Hon Hai Precision has agreed a worldwide patent deal with Microsoft covering all Android and Chrome smartphones, tablets and TVs.

Microsoft Pens Patent Deal in Blow to Google
A variety of logos hover above the Microsoft booth on the opening day of the International Consumer Electronics Show (CES) in Las Vegas January 10, 2012. (Credit: Reuters)

Taiweanese-based Hon Hai, which is the parent company of Foxconn, makes 40 percent of the world's consumer electronics with its most high profile client being Apple.
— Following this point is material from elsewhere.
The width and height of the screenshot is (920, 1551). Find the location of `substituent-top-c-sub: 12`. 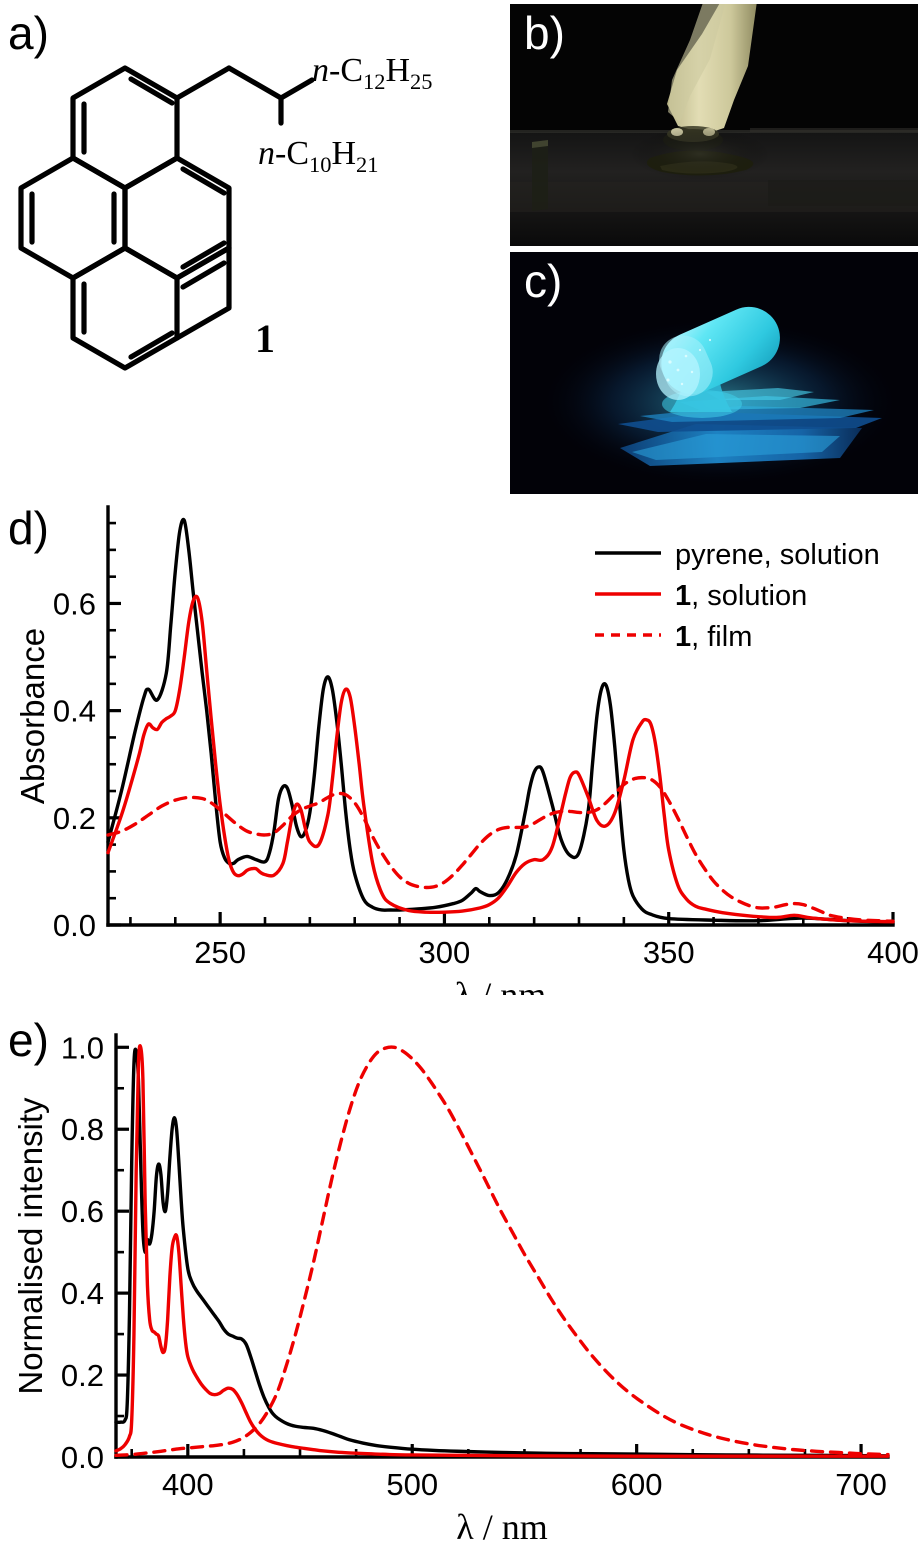

substituent-top-c-sub: 12 is located at coordinates (374, 81).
While this agreement won't impact Apple at all, it will affect its other clients who use the Android and Chrome operating systems on smartphones, tablets and TVs.
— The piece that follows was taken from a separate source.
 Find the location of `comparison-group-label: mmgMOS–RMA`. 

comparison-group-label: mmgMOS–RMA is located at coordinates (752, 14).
Among its more high-profile clients are Sony, Nokia and Dell.

In a move seen as a blow for Google, any smartphone, tablet or TV manufacturer who uses Hon Hai to produce their Android or Chrome devices will be covered by this global patent licencing agreement.

Microsoft has consistently said that Google's operating systems infringe on a number of their patents and that manufacturers using Android or Chrome run the risk of being pursued through the courts.
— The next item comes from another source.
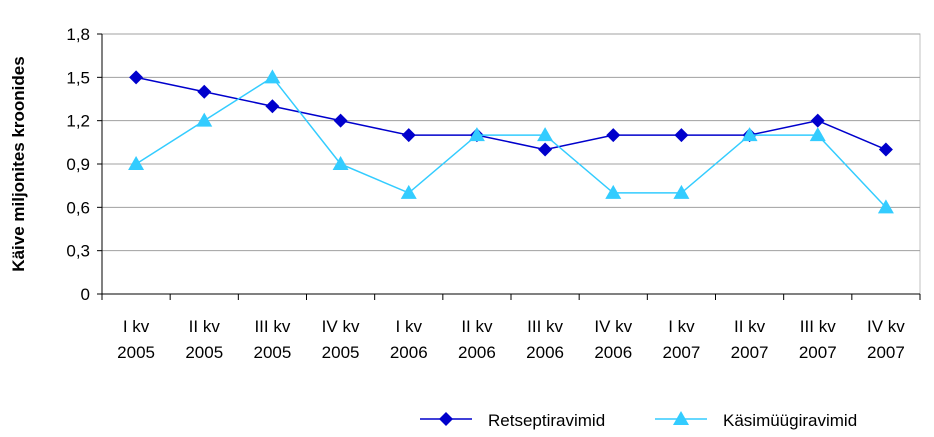  What do you see at coordinates (886, 340) in the screenshot?
I see `x-tick-label: IV kv 2007` at bounding box center [886, 340].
The Redmond-based company has chosen to pursue these hardware manufacturers in the past rather than go after Google directly.

Flatly denied

The move will be seen as another blow for Google which has up to this point flatly denied that Android devices need a patent licence from Microsoft. However despite Google's protestations, major Android manufacturers such as Samsung, HTC and LG have all entered into licencing agreements with Microsoft.

The main Android manufacturer continuing to battle Microsoft is the Google-owned Motorola, which is continuing to fight despite in all practical terms losing its own patent dispute with Microsoft by a wide margin.

"Foxconn's clients don't need to worry about infringing Microsoft's patents anymore, because Foxconn has signed the agreement for them," said Vincent Shih, chief legal officer of Microsoft Taiwan.

Hon Hai is just the latest contract manufacturer to pen a deal with Microsoft, with its competitors Quanta, Compal and Wistron all previously signing similar deals. In a statement which is sure to strike at the heart of Google's battle against Microsoft, Samuel Fu, director of the Intellectual Property Department at Hon Hai said:

"Hon Hai is the world's largest contract electronics manufacturer that holds more than 54,000 patents worldwide. We recognise and respect the importance of international efforts that seek to protect intellectual property. The licensing agreement with Microsoft represents those efforts and our continued support of international trade agreements that facilitate implementation of effective patent protection."

One billion device barrier

The announcement comes a day after Google's executive chairman Eric Schmidt announced that the company was seeing 1.5 million new Android devices being sold/activated every day and the company would break through the one billion device barrier by the end of the year.

However as patent expert Florian Muelleur points out on his Foss Patents blog, this success was built "in no small part on intellectual property belonging to third parties including Apple, Microsoft, Nokia, Oracle, and probably many others, given how many patent infringement claims have been brought against Android over the last couple of years, including by large players such a British Telecom."

Mueller says the patent problem is something which Google need to address, and quickly: "The infringement issues to which Google exposes the Android ecosystem need to be addressed, and this costs money, which in turn may affect Android's longer-term competitiveness."